**WHAT TO DO**
The entries below contain a line with "Sierre Team 3 (69, 1578)" and a line with "You are a GUI". Retype exactly everything from the first down to the second, both included, and nothing else.

**MATERIAL PROVIDED**
━━━━━━━━

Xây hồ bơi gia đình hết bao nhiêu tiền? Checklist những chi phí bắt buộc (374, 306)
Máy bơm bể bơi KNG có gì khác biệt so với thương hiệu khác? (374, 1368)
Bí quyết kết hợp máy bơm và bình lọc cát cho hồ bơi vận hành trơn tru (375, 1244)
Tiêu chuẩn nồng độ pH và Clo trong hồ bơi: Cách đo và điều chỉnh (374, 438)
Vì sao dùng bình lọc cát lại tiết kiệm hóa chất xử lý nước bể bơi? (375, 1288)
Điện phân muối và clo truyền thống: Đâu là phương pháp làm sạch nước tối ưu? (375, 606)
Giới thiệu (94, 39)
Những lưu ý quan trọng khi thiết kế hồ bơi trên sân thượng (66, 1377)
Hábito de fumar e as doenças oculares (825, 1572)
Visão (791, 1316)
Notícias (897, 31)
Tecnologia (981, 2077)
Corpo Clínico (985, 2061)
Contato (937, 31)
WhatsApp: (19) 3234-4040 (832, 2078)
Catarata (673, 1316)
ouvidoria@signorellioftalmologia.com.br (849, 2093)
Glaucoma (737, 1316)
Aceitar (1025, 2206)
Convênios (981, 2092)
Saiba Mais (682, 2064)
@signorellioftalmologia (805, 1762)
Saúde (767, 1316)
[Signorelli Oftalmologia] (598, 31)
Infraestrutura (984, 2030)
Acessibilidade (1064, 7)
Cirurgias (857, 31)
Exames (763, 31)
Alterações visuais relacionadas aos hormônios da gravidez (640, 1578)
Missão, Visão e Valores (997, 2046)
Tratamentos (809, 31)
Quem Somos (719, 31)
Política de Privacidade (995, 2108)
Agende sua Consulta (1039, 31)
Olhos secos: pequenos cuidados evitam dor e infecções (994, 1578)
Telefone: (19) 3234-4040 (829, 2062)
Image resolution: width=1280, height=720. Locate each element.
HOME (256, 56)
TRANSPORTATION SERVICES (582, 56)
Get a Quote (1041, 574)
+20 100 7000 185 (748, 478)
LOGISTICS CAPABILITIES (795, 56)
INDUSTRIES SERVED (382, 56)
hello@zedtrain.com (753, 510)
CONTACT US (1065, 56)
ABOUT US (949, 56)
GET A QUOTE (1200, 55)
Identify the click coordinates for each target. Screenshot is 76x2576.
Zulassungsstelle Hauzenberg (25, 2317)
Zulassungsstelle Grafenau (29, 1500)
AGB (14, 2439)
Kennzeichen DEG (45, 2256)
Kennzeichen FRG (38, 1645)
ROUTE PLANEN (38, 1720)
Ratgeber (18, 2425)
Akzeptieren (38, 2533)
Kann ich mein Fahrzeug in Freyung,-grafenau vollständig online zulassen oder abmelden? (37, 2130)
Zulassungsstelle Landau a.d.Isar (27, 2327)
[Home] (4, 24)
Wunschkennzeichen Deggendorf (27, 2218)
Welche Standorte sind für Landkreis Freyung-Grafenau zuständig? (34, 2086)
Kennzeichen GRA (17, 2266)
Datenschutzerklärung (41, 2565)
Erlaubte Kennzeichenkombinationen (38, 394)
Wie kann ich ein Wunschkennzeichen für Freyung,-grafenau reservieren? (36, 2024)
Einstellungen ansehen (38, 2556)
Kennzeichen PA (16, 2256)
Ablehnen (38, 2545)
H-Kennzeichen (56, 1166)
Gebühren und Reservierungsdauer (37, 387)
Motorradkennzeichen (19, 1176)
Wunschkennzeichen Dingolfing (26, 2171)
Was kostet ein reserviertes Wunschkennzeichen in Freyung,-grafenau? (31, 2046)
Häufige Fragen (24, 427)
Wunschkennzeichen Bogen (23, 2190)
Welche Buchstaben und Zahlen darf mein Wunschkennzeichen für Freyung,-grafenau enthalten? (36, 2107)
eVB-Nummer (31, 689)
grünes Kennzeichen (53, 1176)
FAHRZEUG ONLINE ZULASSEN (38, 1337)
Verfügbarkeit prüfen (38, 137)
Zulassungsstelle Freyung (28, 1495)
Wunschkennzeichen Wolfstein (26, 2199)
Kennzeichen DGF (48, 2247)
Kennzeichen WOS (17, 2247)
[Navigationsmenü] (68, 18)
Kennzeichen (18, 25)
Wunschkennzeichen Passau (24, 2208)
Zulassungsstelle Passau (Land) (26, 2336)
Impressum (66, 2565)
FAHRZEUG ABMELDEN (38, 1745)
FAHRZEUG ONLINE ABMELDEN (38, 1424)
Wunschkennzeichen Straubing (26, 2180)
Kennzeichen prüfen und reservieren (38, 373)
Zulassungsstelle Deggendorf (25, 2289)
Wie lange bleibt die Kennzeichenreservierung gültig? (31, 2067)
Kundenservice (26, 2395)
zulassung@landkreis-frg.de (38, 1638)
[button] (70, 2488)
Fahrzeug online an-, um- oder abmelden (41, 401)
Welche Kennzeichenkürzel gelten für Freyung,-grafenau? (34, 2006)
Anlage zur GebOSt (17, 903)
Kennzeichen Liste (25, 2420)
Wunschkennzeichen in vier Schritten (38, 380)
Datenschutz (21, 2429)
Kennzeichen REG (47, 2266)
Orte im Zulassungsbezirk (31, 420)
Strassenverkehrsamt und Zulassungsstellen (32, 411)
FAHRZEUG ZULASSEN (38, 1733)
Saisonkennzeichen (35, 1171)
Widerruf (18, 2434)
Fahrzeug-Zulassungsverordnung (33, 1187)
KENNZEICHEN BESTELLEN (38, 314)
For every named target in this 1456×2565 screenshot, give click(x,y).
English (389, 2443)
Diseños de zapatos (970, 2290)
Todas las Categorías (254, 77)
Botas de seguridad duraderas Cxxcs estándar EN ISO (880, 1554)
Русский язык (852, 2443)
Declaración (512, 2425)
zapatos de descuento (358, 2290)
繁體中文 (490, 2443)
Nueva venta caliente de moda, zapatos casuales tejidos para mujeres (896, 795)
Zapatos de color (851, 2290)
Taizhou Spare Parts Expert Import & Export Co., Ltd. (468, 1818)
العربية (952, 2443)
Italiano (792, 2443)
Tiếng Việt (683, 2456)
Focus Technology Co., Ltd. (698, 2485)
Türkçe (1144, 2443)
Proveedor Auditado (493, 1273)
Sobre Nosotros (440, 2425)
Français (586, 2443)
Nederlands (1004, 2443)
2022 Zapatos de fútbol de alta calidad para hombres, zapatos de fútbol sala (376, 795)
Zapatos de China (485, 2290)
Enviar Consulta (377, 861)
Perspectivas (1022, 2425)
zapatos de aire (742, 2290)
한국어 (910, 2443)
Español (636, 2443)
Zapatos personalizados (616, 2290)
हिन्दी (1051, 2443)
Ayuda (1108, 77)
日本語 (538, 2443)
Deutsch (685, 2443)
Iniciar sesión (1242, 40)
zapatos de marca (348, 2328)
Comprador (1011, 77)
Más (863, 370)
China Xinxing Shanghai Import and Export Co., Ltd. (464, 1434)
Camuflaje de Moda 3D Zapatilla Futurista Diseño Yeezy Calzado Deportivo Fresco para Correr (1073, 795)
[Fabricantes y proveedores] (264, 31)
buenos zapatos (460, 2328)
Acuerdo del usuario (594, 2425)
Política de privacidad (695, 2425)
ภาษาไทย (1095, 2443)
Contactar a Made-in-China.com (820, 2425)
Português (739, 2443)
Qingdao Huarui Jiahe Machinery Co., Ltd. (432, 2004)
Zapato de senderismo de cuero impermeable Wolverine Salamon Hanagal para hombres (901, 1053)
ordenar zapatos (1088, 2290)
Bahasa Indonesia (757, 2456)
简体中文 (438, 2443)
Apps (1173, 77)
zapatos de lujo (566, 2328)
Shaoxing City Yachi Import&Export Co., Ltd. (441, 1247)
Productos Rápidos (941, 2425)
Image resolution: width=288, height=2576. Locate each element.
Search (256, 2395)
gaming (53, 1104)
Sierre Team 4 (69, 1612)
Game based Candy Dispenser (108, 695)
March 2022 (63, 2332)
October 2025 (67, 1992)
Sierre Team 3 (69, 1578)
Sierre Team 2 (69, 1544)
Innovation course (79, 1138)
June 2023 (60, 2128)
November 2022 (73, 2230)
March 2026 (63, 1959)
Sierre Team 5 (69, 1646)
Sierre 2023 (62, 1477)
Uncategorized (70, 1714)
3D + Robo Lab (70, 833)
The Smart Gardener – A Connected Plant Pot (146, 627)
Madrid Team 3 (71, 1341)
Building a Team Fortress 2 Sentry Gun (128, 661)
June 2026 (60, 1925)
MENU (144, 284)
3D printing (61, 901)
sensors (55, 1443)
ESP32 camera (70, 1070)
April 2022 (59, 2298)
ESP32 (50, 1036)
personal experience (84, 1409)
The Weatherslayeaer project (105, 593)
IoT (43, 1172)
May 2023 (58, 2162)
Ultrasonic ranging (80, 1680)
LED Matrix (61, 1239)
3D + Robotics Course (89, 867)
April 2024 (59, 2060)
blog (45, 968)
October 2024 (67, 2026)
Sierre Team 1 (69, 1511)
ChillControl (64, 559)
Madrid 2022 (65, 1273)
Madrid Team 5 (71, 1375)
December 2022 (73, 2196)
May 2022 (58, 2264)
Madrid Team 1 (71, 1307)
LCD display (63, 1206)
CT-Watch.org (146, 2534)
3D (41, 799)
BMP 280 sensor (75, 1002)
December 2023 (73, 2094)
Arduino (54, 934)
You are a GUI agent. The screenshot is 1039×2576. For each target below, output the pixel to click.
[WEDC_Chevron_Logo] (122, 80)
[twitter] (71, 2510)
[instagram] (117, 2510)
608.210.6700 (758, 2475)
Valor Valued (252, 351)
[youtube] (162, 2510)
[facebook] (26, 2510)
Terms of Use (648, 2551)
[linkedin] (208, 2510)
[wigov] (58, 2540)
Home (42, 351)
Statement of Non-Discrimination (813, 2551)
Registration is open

━━━━━━━━

**EXPECTED ANSWER**
Sierre Team 3 (69, 1578)
Sierre Team 2 (69, 1544)
Innovation course (79, 1138)
June 2023 (60, 2128)
November 2022 (73, 2230)
March 2026 (63, 1959)
Sierre Team 5 (69, 1646)
Sierre 2023 (62, 1477)
Uncategorized (70, 1714)
3D + Robo Lab (70, 833)
The Smart Gardener – A Connected Plant Pot (146, 627)
Madrid Team 3 (71, 1341)
Building a Team Fortress 2 Sentry Gun (128, 661)
June 2026 (60, 1925)
MENU (144, 284)
3D printing (61, 901)
sensors (55, 1443)
ESP32 camera (70, 1070)
April 2022 (59, 2298)
ESP32 (50, 1036)
personal experience (84, 1409)
The Weatherslayeaer project (105, 593)
IoT (43, 1172)
May 2023 (58, 2162)
Ultrasonic ranging (80, 1680)
LED Matrix (61, 1239)
3D + Robotics Course (89, 867)
April 2024 (59, 2060)
blog (45, 968)
October 2024 (67, 2026)
Sierre Team 1 (69, 1511)
ChillControl (64, 559)
Madrid 2022 (65, 1273)
Madrid Team 5 (71, 1375)
December 2022 (73, 2196)
May 2022 (58, 2264)
Madrid Team 1 (71, 1307)
LCD display (63, 1206)
CT-Watch.org (146, 2534)
3D (41, 799)
BMP 280 sensor (75, 1002)
December 2023 (73, 2094)
Arduino (54, 934)
You are a GUI agent. The screenshot is 1039×2576. For each target below, output the pixel to click.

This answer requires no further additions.